Action item →
Show each line of the data below that has the string "product" in it.
[[ Extracted information, beginning ]]
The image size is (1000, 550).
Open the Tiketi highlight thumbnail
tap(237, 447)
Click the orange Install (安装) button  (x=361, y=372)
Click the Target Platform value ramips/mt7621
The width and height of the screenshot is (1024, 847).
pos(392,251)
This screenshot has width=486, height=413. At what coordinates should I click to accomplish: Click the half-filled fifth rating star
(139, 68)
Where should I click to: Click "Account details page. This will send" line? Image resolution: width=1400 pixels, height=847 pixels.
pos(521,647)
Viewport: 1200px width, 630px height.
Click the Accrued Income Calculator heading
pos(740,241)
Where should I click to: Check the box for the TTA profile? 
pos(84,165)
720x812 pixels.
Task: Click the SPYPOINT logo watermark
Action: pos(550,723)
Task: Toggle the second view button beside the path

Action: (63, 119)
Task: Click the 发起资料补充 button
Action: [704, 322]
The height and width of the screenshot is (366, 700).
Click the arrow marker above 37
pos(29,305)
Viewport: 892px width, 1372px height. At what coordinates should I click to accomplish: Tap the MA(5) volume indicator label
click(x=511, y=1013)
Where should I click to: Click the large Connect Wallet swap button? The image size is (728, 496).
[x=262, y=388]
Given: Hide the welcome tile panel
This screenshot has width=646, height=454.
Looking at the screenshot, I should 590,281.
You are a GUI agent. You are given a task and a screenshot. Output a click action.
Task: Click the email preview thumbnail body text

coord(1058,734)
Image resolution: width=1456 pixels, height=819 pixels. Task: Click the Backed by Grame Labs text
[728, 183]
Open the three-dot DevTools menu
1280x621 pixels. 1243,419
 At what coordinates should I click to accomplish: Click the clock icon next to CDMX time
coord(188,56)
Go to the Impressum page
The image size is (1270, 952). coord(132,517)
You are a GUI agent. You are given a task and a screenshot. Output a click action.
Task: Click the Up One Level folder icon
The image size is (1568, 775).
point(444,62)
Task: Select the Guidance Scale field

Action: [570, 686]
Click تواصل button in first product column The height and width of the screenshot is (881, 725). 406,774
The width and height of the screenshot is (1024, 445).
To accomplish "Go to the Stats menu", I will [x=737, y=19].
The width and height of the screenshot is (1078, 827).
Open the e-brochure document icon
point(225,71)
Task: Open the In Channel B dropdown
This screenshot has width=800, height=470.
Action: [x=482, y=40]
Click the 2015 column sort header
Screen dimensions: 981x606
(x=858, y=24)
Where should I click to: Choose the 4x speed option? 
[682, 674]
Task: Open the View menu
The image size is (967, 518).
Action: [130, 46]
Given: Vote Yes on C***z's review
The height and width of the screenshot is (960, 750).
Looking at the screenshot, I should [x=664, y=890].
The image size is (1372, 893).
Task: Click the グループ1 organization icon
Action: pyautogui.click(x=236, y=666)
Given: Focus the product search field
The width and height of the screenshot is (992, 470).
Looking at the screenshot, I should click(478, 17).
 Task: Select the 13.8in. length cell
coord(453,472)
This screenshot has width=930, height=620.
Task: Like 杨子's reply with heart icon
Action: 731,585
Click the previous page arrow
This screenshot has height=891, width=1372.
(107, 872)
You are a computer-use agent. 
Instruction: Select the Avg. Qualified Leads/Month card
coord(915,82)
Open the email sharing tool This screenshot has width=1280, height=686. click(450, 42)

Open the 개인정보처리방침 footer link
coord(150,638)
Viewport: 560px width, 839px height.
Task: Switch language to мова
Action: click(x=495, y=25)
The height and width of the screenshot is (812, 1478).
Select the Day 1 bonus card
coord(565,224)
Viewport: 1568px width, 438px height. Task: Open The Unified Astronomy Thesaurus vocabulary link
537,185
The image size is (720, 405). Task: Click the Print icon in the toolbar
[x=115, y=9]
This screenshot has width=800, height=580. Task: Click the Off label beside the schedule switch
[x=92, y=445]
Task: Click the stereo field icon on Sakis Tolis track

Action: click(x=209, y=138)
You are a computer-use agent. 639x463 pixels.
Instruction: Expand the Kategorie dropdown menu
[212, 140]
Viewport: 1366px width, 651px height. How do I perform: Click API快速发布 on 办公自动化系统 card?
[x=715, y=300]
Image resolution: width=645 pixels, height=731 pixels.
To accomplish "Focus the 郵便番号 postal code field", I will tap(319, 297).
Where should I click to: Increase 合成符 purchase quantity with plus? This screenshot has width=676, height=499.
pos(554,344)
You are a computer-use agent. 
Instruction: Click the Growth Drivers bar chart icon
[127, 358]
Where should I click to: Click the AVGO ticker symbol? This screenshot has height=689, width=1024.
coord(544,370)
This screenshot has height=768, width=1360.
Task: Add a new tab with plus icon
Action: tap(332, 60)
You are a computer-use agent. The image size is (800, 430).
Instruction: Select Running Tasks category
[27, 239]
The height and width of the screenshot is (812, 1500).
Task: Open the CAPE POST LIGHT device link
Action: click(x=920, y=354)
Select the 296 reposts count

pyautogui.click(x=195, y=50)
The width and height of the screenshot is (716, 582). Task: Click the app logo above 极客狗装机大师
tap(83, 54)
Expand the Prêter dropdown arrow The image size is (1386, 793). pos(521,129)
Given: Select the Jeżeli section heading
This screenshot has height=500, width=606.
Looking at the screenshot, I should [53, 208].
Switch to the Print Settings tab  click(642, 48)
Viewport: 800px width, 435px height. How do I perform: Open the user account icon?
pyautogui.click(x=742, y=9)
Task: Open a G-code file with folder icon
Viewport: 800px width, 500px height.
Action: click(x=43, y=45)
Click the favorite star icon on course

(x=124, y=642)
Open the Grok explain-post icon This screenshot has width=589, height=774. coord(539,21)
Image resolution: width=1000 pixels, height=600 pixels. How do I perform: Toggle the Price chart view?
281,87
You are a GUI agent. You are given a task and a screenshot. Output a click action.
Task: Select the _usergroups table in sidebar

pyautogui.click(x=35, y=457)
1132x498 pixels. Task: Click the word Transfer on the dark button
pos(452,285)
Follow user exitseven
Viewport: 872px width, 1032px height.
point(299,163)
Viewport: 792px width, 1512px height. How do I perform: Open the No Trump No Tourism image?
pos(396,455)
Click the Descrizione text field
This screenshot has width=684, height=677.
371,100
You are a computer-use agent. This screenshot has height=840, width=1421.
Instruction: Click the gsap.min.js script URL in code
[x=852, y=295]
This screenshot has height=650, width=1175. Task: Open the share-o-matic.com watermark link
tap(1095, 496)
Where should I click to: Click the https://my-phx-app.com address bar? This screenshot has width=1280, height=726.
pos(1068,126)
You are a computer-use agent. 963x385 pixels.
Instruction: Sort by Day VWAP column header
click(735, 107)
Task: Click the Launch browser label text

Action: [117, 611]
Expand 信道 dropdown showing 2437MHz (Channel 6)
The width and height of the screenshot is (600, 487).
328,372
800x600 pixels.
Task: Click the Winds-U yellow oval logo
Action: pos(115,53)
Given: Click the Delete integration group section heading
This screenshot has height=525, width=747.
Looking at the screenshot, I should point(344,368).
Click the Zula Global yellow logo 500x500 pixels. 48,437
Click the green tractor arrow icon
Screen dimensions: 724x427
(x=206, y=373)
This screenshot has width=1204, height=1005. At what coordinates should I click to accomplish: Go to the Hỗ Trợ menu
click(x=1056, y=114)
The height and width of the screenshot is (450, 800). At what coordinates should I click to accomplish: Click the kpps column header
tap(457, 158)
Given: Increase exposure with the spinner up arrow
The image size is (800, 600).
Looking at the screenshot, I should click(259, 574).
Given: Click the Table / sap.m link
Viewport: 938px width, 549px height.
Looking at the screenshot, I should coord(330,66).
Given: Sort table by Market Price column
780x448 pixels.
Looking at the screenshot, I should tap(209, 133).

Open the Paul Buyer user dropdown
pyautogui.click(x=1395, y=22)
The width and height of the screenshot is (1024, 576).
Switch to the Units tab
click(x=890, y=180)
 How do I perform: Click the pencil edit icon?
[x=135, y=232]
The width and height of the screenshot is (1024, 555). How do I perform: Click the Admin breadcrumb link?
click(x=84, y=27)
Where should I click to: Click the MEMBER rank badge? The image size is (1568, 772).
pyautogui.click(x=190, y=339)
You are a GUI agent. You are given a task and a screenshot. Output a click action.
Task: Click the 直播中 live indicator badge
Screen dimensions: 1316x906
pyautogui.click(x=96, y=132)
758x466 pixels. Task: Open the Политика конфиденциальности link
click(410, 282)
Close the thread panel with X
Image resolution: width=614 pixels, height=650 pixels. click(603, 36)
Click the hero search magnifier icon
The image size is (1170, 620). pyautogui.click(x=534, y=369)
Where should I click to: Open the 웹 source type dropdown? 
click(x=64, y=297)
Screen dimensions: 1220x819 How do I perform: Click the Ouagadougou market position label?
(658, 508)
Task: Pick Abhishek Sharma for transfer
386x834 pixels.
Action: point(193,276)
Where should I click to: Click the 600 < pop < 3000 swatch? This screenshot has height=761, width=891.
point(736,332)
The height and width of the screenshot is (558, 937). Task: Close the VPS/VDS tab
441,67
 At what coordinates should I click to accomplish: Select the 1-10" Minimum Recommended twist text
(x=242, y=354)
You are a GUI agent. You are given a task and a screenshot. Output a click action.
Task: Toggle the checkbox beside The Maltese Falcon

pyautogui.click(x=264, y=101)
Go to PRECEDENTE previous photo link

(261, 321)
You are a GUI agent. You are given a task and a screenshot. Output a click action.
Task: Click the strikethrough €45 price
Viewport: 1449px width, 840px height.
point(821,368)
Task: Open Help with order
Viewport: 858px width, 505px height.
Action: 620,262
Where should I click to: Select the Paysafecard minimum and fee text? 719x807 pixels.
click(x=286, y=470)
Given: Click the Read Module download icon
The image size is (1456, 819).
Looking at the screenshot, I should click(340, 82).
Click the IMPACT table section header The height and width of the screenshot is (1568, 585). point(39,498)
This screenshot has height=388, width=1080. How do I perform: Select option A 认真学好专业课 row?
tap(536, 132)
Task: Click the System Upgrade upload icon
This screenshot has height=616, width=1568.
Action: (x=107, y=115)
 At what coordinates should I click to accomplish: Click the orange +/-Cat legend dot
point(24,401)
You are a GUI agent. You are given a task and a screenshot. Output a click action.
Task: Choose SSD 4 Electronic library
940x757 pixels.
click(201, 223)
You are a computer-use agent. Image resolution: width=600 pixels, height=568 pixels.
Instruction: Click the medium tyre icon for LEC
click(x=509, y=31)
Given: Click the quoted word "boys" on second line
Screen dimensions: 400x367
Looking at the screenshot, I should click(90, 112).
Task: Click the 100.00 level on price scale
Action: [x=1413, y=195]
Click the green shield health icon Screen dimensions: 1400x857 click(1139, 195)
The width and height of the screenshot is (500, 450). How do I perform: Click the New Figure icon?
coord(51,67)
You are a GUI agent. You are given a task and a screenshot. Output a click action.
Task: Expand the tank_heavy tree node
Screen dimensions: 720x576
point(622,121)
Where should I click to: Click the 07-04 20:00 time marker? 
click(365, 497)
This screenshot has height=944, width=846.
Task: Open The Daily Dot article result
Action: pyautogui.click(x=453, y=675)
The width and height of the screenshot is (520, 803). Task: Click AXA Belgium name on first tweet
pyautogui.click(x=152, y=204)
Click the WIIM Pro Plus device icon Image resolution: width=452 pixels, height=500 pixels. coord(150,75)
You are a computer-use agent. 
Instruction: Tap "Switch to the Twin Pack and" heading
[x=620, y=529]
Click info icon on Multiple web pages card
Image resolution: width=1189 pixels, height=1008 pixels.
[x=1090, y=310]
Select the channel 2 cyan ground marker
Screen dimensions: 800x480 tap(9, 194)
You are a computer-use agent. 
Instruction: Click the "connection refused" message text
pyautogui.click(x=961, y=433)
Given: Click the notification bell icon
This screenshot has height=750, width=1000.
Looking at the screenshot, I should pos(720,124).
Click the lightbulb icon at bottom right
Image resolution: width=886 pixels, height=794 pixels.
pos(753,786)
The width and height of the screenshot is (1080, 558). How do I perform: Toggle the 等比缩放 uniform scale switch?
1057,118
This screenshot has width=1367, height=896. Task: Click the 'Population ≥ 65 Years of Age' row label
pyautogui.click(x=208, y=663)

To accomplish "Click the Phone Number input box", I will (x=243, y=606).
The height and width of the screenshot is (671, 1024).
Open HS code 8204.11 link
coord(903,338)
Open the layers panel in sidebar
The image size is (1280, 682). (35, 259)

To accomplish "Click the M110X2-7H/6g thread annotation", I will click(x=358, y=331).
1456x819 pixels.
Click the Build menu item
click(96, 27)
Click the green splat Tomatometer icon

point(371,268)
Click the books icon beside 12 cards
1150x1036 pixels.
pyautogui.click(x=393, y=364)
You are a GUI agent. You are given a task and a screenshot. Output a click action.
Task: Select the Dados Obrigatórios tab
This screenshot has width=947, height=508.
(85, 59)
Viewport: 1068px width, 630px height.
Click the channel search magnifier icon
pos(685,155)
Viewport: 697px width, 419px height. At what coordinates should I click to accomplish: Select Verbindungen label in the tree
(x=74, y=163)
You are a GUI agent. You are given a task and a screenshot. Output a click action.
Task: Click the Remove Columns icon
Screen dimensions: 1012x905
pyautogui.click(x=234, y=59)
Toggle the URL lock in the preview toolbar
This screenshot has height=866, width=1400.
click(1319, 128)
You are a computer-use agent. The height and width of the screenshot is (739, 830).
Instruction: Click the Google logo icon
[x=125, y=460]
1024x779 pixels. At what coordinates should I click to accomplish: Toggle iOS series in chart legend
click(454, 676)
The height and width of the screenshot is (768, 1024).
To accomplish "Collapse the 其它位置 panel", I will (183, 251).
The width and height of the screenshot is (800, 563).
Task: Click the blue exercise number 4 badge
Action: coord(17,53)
[[ Extracted information, end ]]
Solution →
Click تواصل button in first product column The height and width of the screenshot is (881, 725). 406,774
Given: Focus the product search field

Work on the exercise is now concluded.